The European Account Preservation Order (EAPO) aimed to freeze the bank accounts of debtors to help settle disputes across the EU.
However, the Ministry of Justice (MoJ) decided against accepting the order after a business consultation raised several concerns about the proposed legislation.
Frances Coulson, president of R3 - which has warned of the potential threat to the UK’s rescue culture – said: "Although they were designed to make it easier to recover debts in cross-border cases, in practice the plans would give courts anywhere in the EU power to freeze funds in UK businesses’ banks accounts without warning.
"The rigorous checks and balances over the validity of the claim that we have in the UK were sorely missing from the proposals.
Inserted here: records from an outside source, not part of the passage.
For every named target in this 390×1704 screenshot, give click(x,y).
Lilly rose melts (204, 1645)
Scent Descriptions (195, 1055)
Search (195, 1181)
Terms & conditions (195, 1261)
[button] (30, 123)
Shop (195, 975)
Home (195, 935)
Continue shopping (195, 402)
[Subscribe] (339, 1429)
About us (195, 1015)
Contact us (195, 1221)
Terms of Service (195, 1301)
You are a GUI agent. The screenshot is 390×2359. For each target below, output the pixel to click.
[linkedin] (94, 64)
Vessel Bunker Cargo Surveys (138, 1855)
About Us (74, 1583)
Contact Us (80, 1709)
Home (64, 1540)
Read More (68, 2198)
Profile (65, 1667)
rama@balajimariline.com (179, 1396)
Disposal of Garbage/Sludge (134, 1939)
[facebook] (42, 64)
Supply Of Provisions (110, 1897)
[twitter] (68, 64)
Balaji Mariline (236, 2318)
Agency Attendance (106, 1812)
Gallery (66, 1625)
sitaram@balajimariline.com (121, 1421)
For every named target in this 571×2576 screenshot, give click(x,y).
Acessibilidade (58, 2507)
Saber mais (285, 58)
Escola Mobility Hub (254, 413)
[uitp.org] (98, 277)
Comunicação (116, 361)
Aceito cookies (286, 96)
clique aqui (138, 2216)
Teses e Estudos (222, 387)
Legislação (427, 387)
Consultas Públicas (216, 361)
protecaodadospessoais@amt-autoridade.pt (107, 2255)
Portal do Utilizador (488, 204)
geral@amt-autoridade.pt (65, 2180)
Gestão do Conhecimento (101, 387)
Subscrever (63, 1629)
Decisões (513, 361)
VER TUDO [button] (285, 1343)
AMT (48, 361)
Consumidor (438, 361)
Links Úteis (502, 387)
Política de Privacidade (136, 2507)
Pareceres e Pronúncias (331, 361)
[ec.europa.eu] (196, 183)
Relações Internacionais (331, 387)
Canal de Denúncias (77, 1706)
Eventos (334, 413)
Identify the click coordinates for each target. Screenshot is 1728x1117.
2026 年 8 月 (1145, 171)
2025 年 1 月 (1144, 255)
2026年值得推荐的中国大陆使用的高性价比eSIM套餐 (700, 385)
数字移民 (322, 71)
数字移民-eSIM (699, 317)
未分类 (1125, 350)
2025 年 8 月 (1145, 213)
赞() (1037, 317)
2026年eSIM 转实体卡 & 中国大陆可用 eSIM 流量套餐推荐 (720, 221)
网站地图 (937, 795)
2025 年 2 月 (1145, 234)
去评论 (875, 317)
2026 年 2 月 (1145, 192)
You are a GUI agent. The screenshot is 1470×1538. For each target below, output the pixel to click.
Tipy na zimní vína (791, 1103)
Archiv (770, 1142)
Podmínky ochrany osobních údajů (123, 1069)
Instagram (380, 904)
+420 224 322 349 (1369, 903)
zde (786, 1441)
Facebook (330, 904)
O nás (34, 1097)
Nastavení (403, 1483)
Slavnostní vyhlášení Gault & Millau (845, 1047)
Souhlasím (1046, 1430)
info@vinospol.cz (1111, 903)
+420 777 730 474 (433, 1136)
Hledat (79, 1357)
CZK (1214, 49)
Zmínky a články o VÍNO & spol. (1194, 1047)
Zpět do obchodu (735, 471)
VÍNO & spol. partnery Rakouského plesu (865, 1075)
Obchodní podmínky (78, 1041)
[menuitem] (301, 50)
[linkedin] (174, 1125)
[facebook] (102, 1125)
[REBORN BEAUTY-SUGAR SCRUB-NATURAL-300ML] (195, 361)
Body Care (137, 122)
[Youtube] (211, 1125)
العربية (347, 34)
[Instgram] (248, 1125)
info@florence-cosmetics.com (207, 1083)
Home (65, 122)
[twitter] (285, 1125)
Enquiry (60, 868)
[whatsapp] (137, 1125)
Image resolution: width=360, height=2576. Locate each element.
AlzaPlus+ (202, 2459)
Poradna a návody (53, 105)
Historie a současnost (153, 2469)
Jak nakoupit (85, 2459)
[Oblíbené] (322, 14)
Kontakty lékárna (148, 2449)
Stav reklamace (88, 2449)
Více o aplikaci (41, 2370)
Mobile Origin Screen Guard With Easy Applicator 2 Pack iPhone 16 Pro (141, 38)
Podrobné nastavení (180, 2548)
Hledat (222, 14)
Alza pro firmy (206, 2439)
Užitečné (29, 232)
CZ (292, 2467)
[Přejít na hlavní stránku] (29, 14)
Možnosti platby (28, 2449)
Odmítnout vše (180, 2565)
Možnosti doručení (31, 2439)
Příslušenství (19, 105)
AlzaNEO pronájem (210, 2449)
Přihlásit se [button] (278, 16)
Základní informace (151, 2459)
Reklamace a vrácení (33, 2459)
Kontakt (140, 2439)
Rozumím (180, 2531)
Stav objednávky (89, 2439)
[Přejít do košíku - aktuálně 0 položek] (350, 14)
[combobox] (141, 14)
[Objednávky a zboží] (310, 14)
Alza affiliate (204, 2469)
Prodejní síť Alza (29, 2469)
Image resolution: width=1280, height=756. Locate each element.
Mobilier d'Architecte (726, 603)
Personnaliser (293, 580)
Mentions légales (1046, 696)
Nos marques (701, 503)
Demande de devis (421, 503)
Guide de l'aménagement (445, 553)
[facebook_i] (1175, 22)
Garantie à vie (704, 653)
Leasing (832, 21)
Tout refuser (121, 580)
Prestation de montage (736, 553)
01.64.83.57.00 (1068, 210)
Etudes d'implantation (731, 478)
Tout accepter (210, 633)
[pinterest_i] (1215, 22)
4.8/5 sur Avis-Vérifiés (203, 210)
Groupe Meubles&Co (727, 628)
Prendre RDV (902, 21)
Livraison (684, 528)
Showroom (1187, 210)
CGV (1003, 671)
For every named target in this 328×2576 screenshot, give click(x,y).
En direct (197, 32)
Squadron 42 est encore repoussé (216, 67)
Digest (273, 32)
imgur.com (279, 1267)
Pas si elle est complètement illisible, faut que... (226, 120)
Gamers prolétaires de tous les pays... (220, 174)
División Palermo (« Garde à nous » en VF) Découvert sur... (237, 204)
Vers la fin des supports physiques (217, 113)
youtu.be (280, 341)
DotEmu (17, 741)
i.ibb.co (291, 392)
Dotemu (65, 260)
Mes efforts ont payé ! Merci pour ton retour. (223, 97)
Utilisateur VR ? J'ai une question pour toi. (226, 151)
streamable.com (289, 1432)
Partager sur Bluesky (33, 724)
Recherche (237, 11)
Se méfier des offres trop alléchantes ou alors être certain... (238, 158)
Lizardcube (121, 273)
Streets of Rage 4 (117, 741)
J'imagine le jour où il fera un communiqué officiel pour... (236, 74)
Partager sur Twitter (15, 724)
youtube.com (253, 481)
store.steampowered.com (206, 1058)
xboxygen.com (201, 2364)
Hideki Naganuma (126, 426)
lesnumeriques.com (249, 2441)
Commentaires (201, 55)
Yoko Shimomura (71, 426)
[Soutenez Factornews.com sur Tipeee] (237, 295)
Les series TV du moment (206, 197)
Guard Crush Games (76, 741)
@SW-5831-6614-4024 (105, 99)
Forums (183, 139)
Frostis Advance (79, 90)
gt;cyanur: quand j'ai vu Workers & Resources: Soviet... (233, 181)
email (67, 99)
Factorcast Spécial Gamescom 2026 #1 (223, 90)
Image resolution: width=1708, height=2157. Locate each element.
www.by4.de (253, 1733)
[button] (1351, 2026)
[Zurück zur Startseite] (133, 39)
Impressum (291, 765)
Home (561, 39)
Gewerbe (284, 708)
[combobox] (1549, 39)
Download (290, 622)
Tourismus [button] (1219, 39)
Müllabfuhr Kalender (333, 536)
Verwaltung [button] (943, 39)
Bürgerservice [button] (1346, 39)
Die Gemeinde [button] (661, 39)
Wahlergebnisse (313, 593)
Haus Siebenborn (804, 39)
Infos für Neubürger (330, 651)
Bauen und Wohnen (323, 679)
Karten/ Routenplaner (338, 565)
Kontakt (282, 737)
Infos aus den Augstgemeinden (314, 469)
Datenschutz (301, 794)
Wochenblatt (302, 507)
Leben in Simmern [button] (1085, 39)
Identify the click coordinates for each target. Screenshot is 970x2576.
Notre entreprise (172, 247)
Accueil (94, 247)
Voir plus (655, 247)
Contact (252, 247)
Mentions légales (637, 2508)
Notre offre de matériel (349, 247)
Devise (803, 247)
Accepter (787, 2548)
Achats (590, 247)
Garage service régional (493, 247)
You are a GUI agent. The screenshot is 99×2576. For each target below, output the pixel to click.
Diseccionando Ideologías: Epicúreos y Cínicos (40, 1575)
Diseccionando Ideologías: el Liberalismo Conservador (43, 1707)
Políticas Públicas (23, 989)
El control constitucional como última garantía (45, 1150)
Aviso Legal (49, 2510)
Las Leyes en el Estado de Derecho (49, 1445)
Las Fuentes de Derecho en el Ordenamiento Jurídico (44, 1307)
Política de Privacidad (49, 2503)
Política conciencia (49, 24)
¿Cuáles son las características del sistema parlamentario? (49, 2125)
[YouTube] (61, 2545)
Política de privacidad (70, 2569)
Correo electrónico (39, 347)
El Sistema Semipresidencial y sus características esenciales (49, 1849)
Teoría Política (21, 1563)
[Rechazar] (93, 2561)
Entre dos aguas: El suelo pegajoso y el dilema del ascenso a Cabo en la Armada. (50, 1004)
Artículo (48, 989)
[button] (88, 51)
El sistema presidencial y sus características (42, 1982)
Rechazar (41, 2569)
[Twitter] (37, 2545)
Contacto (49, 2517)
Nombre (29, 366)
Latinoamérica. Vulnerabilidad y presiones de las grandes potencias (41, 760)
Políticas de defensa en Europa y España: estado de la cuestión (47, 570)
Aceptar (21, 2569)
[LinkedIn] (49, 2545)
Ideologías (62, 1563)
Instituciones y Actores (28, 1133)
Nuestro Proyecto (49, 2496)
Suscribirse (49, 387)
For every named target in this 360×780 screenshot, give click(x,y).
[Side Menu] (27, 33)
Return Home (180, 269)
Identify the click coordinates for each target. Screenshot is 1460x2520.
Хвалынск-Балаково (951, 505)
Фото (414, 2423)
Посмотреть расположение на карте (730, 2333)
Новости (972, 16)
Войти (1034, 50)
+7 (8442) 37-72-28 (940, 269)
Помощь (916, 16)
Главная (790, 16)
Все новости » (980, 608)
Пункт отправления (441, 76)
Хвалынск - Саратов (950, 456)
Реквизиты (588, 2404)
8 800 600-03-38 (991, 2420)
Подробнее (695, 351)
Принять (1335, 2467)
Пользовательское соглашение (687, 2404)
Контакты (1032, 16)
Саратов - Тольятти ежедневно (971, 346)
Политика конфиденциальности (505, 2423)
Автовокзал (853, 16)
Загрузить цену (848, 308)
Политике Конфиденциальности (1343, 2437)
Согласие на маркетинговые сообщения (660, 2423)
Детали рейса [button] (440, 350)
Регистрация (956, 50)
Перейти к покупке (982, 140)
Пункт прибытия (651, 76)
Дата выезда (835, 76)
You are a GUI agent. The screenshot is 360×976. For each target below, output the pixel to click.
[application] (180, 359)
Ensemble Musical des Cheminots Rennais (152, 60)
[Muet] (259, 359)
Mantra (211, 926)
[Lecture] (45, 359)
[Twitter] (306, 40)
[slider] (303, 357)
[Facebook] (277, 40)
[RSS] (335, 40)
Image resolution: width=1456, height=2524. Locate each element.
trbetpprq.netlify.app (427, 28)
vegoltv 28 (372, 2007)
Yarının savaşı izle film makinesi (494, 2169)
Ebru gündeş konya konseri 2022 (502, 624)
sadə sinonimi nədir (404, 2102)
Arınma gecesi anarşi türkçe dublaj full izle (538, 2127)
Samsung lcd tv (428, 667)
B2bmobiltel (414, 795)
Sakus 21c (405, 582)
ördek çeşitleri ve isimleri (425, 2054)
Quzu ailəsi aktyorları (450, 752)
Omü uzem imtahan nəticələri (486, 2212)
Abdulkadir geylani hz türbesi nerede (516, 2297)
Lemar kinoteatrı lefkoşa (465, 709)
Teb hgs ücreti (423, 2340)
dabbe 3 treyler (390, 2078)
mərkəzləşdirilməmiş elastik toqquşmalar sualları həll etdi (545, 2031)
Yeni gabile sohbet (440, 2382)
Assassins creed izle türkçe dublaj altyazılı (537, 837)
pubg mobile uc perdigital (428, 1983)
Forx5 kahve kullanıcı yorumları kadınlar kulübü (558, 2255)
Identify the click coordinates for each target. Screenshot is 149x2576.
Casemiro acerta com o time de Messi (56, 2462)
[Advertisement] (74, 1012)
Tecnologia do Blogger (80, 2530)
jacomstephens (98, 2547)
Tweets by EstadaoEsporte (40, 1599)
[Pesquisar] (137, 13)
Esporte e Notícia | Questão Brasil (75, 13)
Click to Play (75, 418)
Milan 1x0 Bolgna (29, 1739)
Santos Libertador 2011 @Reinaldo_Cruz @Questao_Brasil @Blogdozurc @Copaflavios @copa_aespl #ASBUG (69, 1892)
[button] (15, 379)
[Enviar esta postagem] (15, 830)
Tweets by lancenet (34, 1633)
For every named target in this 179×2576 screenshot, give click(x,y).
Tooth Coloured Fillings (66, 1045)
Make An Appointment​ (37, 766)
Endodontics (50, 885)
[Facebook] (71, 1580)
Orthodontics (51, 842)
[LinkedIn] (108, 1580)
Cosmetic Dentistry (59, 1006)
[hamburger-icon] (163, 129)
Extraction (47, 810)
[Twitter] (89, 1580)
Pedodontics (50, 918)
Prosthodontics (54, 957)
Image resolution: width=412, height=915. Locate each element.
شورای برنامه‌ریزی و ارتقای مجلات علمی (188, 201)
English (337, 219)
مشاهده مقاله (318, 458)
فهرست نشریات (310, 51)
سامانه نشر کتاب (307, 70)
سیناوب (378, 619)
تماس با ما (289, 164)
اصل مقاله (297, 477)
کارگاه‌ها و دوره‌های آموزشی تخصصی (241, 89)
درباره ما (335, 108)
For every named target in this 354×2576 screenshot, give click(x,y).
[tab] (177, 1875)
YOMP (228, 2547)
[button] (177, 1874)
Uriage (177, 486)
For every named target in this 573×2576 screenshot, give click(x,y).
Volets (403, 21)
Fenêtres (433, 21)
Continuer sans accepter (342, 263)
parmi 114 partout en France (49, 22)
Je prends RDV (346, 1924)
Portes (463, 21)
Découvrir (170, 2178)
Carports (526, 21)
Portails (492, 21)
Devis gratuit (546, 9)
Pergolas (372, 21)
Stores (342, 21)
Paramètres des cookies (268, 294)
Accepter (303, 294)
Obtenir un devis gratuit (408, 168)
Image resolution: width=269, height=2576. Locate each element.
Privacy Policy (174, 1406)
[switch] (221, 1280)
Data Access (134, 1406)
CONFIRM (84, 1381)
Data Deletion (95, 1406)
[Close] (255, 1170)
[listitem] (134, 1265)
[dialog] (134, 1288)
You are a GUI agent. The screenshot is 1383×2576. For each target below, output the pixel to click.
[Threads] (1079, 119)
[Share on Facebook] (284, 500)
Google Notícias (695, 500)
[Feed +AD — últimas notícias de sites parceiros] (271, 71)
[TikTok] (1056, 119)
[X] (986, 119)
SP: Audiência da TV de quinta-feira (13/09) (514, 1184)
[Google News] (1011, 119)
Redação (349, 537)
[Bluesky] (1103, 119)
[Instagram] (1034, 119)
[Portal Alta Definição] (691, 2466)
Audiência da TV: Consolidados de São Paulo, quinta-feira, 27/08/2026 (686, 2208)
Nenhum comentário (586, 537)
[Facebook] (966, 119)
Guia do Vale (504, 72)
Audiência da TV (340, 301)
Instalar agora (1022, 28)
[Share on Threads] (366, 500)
"We are pleased this threat to the UK’s rescue culture has been recognised by today’s decision."
According to the MoJ the consultation process identified doubts about the proposal’s 'lack of adequate safeguards' for defendants.
The threshold for obtaining an order was feared to be too low and concerns were raised about the claimant not needing to provide any security to compensate a defendant for losses suffered from the wrongful granting of an order.
Consultation feedback also warned it would be too easy to grant an order, increasing the possible dangers posed to companies in the process of restructuring or rescue.
Despite deciding not to accept the proposal the MoJ admitted it hopes to opt in at a later stage.
The Minister of State, Lord McNally, said: "The Government welcomes the Commission’s objective. It supports measures which make it easier for both businesses and citizens to resolve disputes and enforce judgments across borders.
"Although the Government has decided that the UK should not opt in to the proposal now, it intends to participate fully in the negotiations with the hope that sufficient changes will be made to enable a post-adoption opt in."